## WHAT YOU ARE ASKED TO DO
Copy out the data below word for word, leaving out the pictures.

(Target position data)
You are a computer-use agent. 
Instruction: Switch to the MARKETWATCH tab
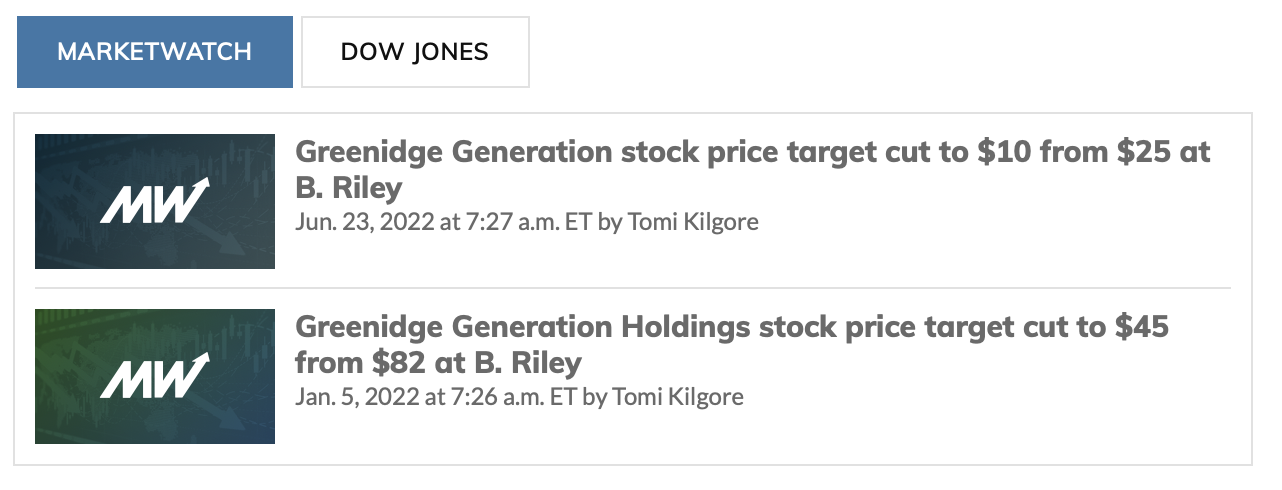154,52
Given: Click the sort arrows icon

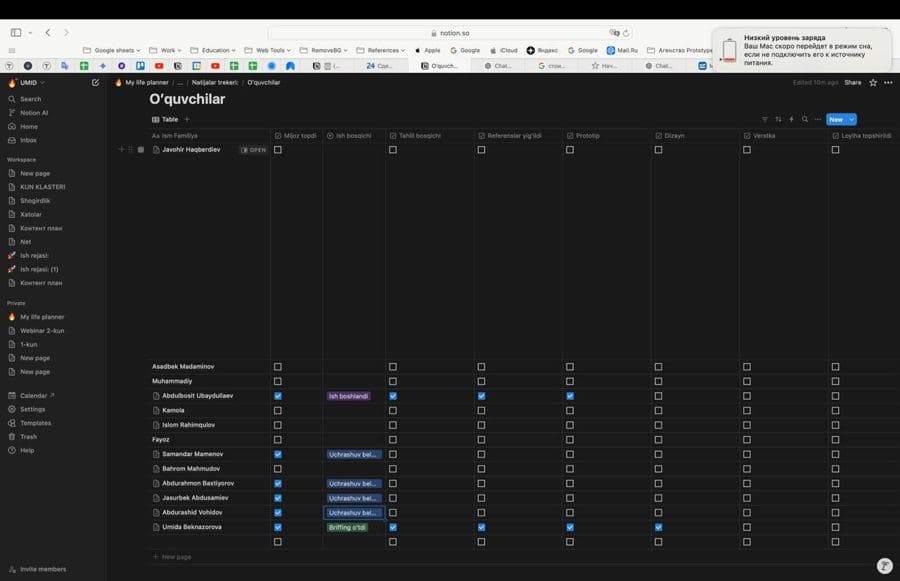Looking at the screenshot, I should [778, 119].
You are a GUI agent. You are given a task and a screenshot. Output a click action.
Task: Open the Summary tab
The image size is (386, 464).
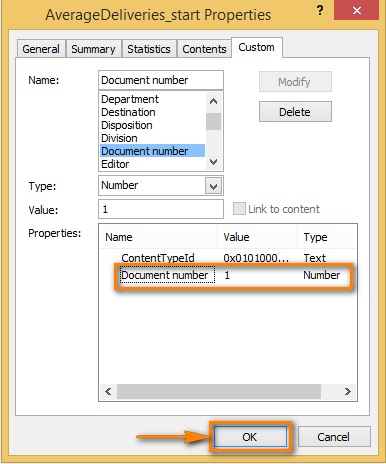(93, 49)
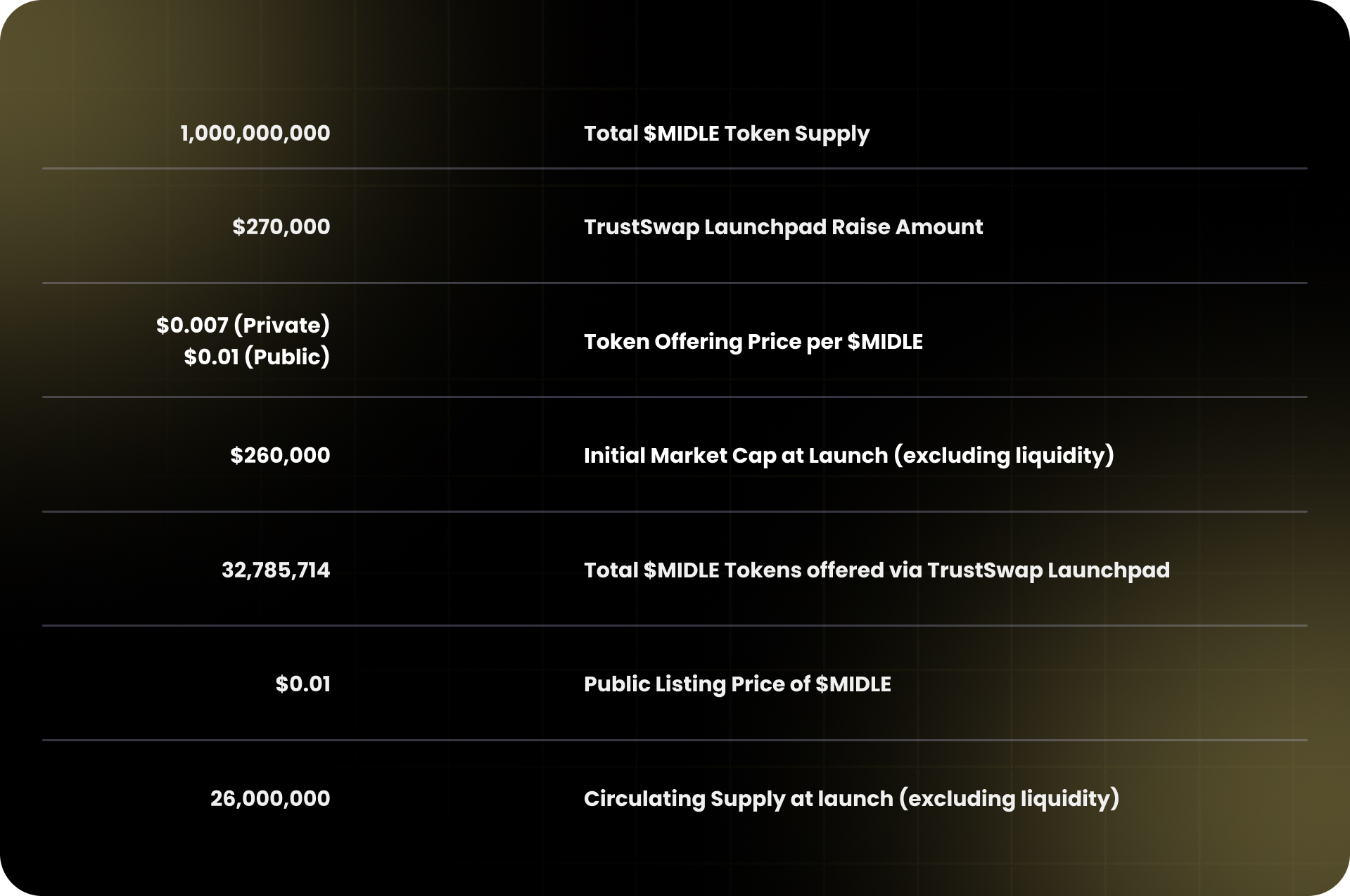The width and height of the screenshot is (1350, 896).
Task: Select TrustSwap Launchpad Raise Amount text
Action: (x=783, y=227)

## COMPLETE ANSWER
You are a computer-use agent. 
Instruction: Switch to the MARKETWATCH tab
154,52
Given: Click the sort arrows icon

Looking at the screenshot, I should [778, 119].
You are a GUI agent. You are given a task and a screenshot. Output a click action.
Task: Open the Summary tab
The image size is (386, 464).
(93, 49)
The width and height of the screenshot is (1350, 896).
Task: Select TrustSwap Launchpad Raise Amount text
Action: (x=783, y=227)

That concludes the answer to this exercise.